B-boy came to live with us in April. He was extremely cautious and hadn't had much socialization. Since he had been neutered too early and peed nervously a lot, I was informed he spent pretty much all of his time outside and had been since he was born (he was 8 months old). I was advised to keep him as an outside dog because he was also not very bright and very destructive and liked to chew. I was a little nervous but found him a little funny.
He growled at me a little from the arms of his previous master but something about his sweet face made me want to laugh at him. He clearly had an ego problem and no size to back it up. After the previous owners left him with me, relieved because "he's a lot of work" but also nervous looking as they left, B-boy sniffed out his new digs. I tried to get him to come to me but he was skittish and wouldn't bother. I was also told B-boy did not like food--- dog food, people food or treats and would be difficult to feed. I tried feeding him one of his treats in the hopes of building trust but he spit it out. I looked at the organic nutro-nutrious green puppy treats. I would have spit that out too. I had just made my kids some microwaved kettle corn and tossed him a piece. He sniffed it and came right over. And pretty soon, B-boy and I bonded.
All of a sudden, I realized B-Boy was much more than the dog they said he was. He was incredibly intelligent. He was virtually housebroken by the second day, and would not leave my side. Any where I went this bouncy little dog followed, even to the bathroom. From day one, I refused to leave him outside. He didn't like spending time out there except to chase Gracie or go to the bathroom. His favorite place to sleep was on top of my legs in our bed (which I've never had a dog want to do before). He was incredibly affectionate and I realized a better name for him would have been Velcro. We bonded very quickly. My husband and I decided that B-Boy just wasn't the best name for him, it was too aloof and not personal enough for this warm and affectionate boy. And so we renamed him Baxter (yes, after that Baxter, from Anchorman).

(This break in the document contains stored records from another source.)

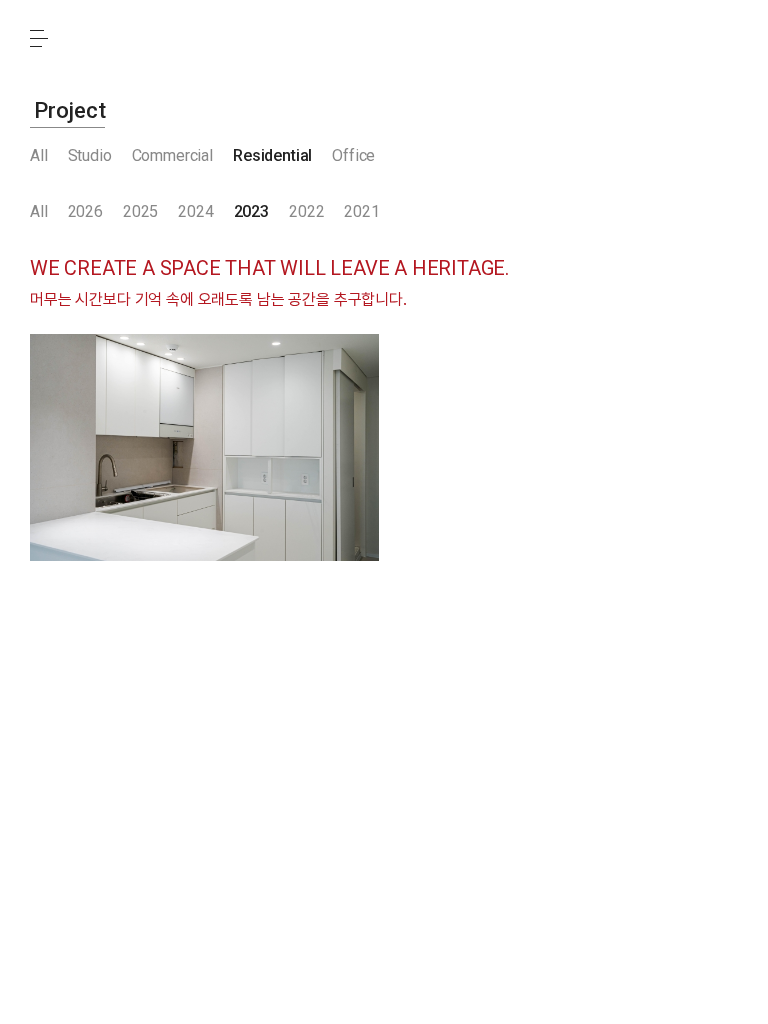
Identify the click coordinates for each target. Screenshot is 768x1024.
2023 (251, 211)
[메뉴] (39, 38)
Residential (272, 155)
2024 (195, 211)
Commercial (172, 155)
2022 (306, 211)
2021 (361, 211)
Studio (90, 155)
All (39, 155)
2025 (140, 211)
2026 (85, 211)
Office (353, 155)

We spent most of our time together. If I washed dishes, Baxter laid on my feet as I did them. If I watched tv, Baxter sat with me and watched tv. Even right now, as I blog, Baxter is laying on the bed next to me in front of my crochet bag. He is without a doubt, the big furry band-aid on my soul. Baxter brought me this one day over the summer. I really believe he knows I love birds ( if you know me, you know why) and one morning he brought this to me, laid it at my feet and wagged his tail with pride "Here Mom I made this out of macaroni for you!" I was honestly touched by his gift. He even dug a hole for me to bury it in.
I can't help but wonder, what was Bax's life like before us? This dog was absolutely nothing like the one that had been described to me. The other owners had to choose between him and another dog which one they would keep, and which one they would give away. I have to wonder... why would they ever want to get rid of him, he is the best dog a girl could have!
A lot of dogs I know think they are people, but I've never met a dog who is more happy to be a dog and yet has more affection like a little boy. He fits in right with our kids and plays with them for hours a day. He needs them, he needs us. He is in love with his own reflection and loves looking at himself in the windows. His favorite food is kettle corn, and for a piece of cheese he will do anything you ask even get in his kennel. He will gladly endure any sort of play with a Baxter-sized sense of humor. This morning we had a bandanna tied around his head like a granny kerchief, which he, and we, found very amusing.
I hate to put him in the kennel, but Baxter hates to be alone. And when he hates to be alone, he gets destructive. And somehow, it's only destructive toward my things (my clothes, shoes, crochet supplies, papers...which incidentally works out well for the rest of the family). He hates when I leave him and I hate leaving him.
He's part kangaroo, part teddy bear. If there's anyone who has his personality I swear to you it's Snoopy from Peanuts.
Baxter, I fully believe was an "I love you" from God. There has been so much hurt and heartache this year, and I was a shell of my former self. What took one man mere hours to wrench from my life, Baxter brought back into it with warmth and pure joy. He knew I was hurting and I think he was hurting too.
I've been through it, but I'm still here and Baxter has everything to do with it.